As a mathematician, I find the conventional notion of a gender wage gap dishonest. The conventional wage gap is calculated by simply comparing the average wage of females with the average wage of males, without any regards for differences in the sources of income. Females and males strongly tend towards different employment areas (strongly influenced by the different academic interests mentioned above), which tend to align with lower paying jobs. When you compare males and females of the same job, then gender-based wage gaps tend to disappear.
Unless you look at the
actual data which shows there is still a wage gap present within fields.
It's true that a substantial chunk of the total wage gap is due to higher paying fields being predominantly male, but I don't think you can dismiss this as inherent preferences, unavoidable and acceptable.
A lot of that clustering is due to the social attitudes towards and within the jobs.

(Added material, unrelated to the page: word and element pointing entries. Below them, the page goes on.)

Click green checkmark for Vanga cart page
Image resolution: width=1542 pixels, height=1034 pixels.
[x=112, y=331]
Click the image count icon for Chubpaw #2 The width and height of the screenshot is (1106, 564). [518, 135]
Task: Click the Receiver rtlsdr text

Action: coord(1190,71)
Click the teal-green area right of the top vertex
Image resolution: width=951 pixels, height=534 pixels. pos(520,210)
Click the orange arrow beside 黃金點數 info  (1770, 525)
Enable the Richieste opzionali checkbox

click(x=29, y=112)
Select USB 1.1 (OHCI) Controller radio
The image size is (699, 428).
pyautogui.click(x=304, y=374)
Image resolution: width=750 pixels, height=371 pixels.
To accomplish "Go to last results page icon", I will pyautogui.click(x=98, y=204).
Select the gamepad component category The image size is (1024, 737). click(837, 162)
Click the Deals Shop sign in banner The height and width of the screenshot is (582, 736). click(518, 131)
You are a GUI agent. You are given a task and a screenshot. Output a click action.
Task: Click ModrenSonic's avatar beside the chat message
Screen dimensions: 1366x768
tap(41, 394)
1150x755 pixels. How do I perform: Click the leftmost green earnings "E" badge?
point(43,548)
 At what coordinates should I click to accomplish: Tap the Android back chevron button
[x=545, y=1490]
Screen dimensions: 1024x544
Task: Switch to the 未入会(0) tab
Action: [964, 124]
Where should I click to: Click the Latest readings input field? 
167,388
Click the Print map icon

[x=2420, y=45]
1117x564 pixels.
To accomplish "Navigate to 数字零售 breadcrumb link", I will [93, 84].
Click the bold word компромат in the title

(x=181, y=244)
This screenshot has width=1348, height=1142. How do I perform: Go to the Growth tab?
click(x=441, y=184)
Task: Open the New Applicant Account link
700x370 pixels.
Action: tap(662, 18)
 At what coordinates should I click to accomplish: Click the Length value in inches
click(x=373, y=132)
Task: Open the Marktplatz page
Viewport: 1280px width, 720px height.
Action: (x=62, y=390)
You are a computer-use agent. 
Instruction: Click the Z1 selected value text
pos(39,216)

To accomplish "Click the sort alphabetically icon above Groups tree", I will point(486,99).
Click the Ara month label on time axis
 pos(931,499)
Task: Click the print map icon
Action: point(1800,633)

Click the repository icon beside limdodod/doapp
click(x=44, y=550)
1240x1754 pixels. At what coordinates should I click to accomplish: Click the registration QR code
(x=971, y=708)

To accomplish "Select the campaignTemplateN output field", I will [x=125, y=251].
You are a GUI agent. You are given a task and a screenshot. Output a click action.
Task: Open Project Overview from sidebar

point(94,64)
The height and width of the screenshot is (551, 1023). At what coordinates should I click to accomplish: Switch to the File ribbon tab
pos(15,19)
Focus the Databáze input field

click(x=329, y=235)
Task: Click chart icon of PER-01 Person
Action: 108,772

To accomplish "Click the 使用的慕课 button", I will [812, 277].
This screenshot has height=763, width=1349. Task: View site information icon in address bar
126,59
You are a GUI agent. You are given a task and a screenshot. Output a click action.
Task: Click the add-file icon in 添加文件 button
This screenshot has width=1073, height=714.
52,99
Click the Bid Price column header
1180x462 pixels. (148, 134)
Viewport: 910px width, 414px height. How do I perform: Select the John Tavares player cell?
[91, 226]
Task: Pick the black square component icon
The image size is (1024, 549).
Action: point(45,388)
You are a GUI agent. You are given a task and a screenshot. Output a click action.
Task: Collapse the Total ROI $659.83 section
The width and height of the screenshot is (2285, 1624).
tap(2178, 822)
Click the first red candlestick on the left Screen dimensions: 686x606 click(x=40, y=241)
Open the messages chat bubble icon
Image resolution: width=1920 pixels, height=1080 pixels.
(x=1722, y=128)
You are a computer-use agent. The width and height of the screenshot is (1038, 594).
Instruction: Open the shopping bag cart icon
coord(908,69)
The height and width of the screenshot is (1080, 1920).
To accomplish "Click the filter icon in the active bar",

Again, I posted that example of a Parcelforce job and an Amazon one. Very similar work, but one is traditionally male and regarded as physical so had no women compared to the Amazon pickers. Which, given the more established one is in a heavily unionised field and involved far more safeguards and progression into higher paying jobs, puts women at a disadvantage compared to men.
Then there is the whole reason I get so frustrated with these discussions of average strength, etc. It's because these things are completely irrelevant to any individual recruit (who should be weight against the requirements of the job) but
colour the attitudes of those who would recruit them. The attitude that women are, on average, weaker than men becomes an attitude that women are incapable or completely unsuited to a particular job or field. Which is no more true or false for any individual woman than it is for any individual man. But you can be sure that such attitudes have impacts on who enters those fields.
And this goes double for questions of academic ability or similar.